Oh and looking at the second edit, I would actually prefer the condensed version. So can we modify this condensed version to accomodate the changes I described above? It will be much much faster (I know this from past experience in other languages...classic debate for compiled versus interpretative languages). - Looking for Wisdom and Insight! (talk) 23:47, 18 June 2012 (UTC)[reply]

Don't optimise the performance of a program you haven't got running yet. Neither version works the way its superficial representation might suggest. Premature optimisation is a pointless waste of time. -- Finlay McWalterTalk 00:04, 19 June 2012 (UTC)[reply]
For the original problem without the extra columns you could write
    with open('data', 'r') as f:
        dtdates = [datetime.datetime.strptime(line.strip(), "%Y %m %d %H %M %S.%f")
                   for line in f]
However, I would be amazed if this ran measurably faster. The bottleneck here is strptime (or maybe I/O, but see above).
For your problem you can try
    dtdates, other_fields = [], []
    with open('data', 'r') as f:
        for line in f:
            year, month, day, hour, minute, second, remainder_of_line = line.split(None, 6)
            other_fields.append(remainder_of_line)
            # make a datetime object and append it to dtdates, as above
The second argument to split should match the number of commas on the left hand side. Or maybe this:
    with open('data', 'r') as f:
        for line in f:
            col1to6, col7, col8, ..., col14 = line.rsplit(None, 8)
            dtdates.append(datetime.datetime.strptime(col1to6.lstrip(), "%Y %m %d %H %M %S.%f"))
            # do whatever with the remaining columns
You might want to benchmark strptime against manual datetime construction. -- BenRG (talk) 17:39, 19 June 2012 (UTC)[reply]

Actually it isn't as bad as I thought. I got it working. Thanks again! - Looking for Wisdom and Insight! (talk) 18:25, 19 June 2012 (UTC)[reply]

PROBLEMS TO WORK ON:
(1) Which function does the thread name as the bottleneck?
(2) Reproduce the thread from "for line in f]" to "col14 = line.rsplit(None, 8)".
The lines after this point are separate material, unrelated to the thread.

EXCERPTED DATA:
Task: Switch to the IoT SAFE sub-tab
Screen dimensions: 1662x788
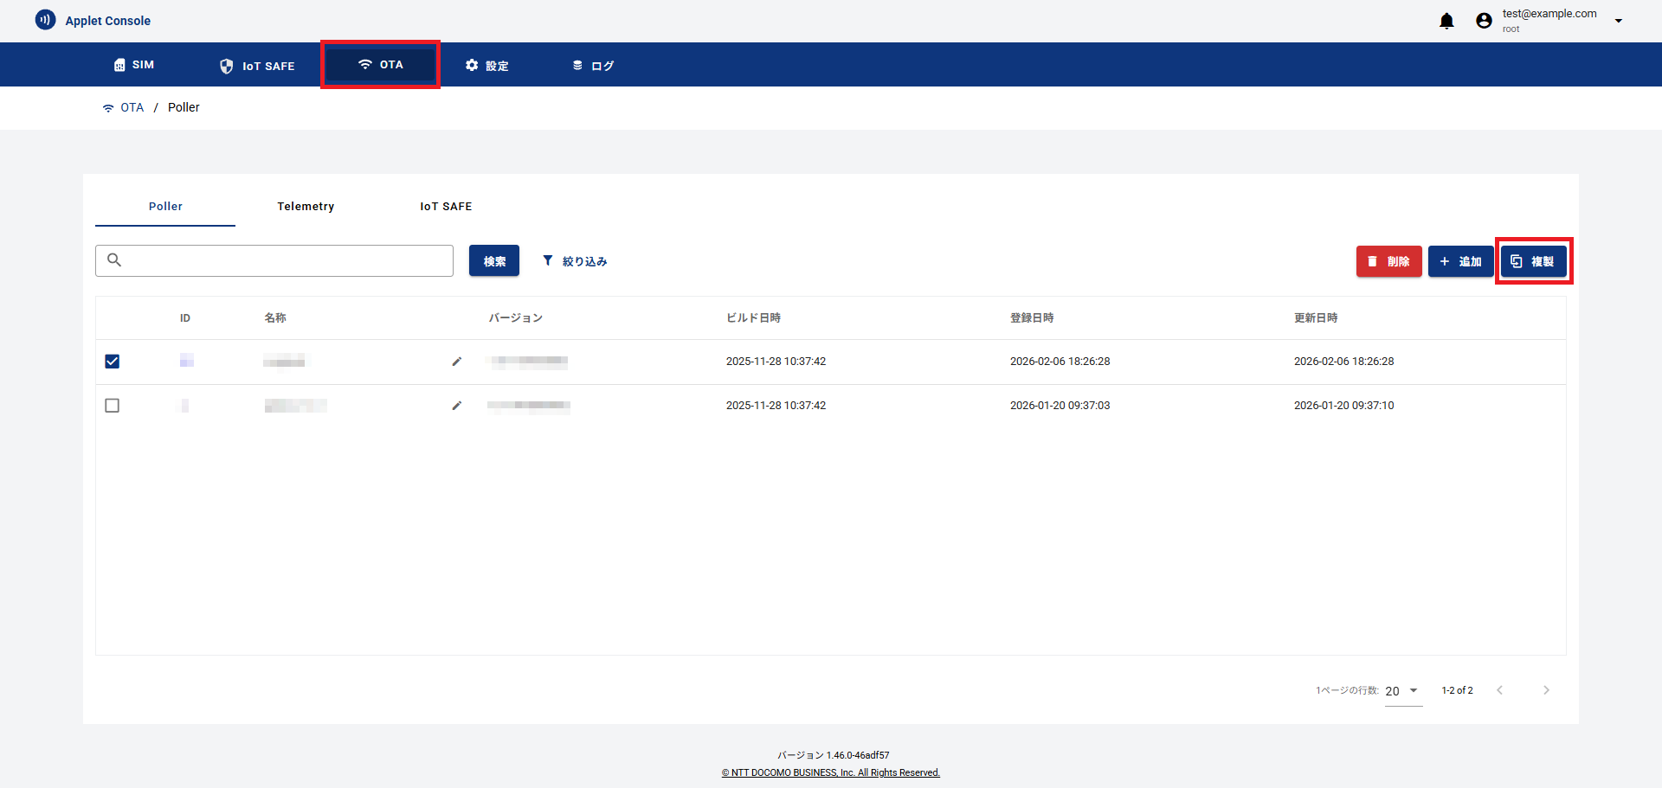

==

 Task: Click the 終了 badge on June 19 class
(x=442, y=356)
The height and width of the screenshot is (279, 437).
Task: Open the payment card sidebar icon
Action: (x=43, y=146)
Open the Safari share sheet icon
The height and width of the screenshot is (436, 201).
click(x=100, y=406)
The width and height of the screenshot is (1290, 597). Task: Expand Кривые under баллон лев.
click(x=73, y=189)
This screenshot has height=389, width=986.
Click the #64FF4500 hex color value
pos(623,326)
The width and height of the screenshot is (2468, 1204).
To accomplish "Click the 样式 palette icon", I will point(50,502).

FINAL ANSWERS:
(1) strptime, or maybe I/O.

(2)
for line in f]
However, I would be amazed if this ran measurably faster. The bottleneck here is strptime (or maybe I/O, but see above).
For your problem you can try
    dtdates, other_fields = [], []
    with open('data', 'r') as f:
        for line in f:
            year, month, day, hour, minute, second, remainder_of_line = line.split(None, 6)
            other_fields.append(remainder_of_line)
            # make a datetime object and append it to dtdates, as above
The second argument to split should match the number of commas on the left hand side. Or maybe this:
    with open('data', 'r') as f:
        for line in f:
            col1to6, col7, col8, ..., col14 = line.rsplit(None, 8)